(Goal of the exercise) Find the line with "640x480 pixels." and the line with "Screen dimensions: 1907x846" in the entries below; output exactly those two lines, every line between them, and no others.

[Stored data entries]
● ● ●

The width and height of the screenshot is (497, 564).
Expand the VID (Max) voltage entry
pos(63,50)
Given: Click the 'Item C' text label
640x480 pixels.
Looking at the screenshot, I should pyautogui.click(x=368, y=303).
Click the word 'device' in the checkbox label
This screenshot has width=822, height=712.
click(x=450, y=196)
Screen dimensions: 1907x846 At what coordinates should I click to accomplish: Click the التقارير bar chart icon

● ● ●

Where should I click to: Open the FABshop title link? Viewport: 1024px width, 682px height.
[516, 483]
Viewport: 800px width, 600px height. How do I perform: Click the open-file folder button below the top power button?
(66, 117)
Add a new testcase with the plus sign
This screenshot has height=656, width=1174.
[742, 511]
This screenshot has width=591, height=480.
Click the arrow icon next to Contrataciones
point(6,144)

● ● ●

(Exercise response)
640x480 pixels.
Looking at the screenshot, I should pyautogui.click(x=368, y=303).
Click the word 'device' in the checkbox label
This screenshot has width=822, height=712.
click(x=450, y=196)
Screen dimensions: 1907x846 At what coordinates should I click to accomplish: Click the التقارير bar chart icon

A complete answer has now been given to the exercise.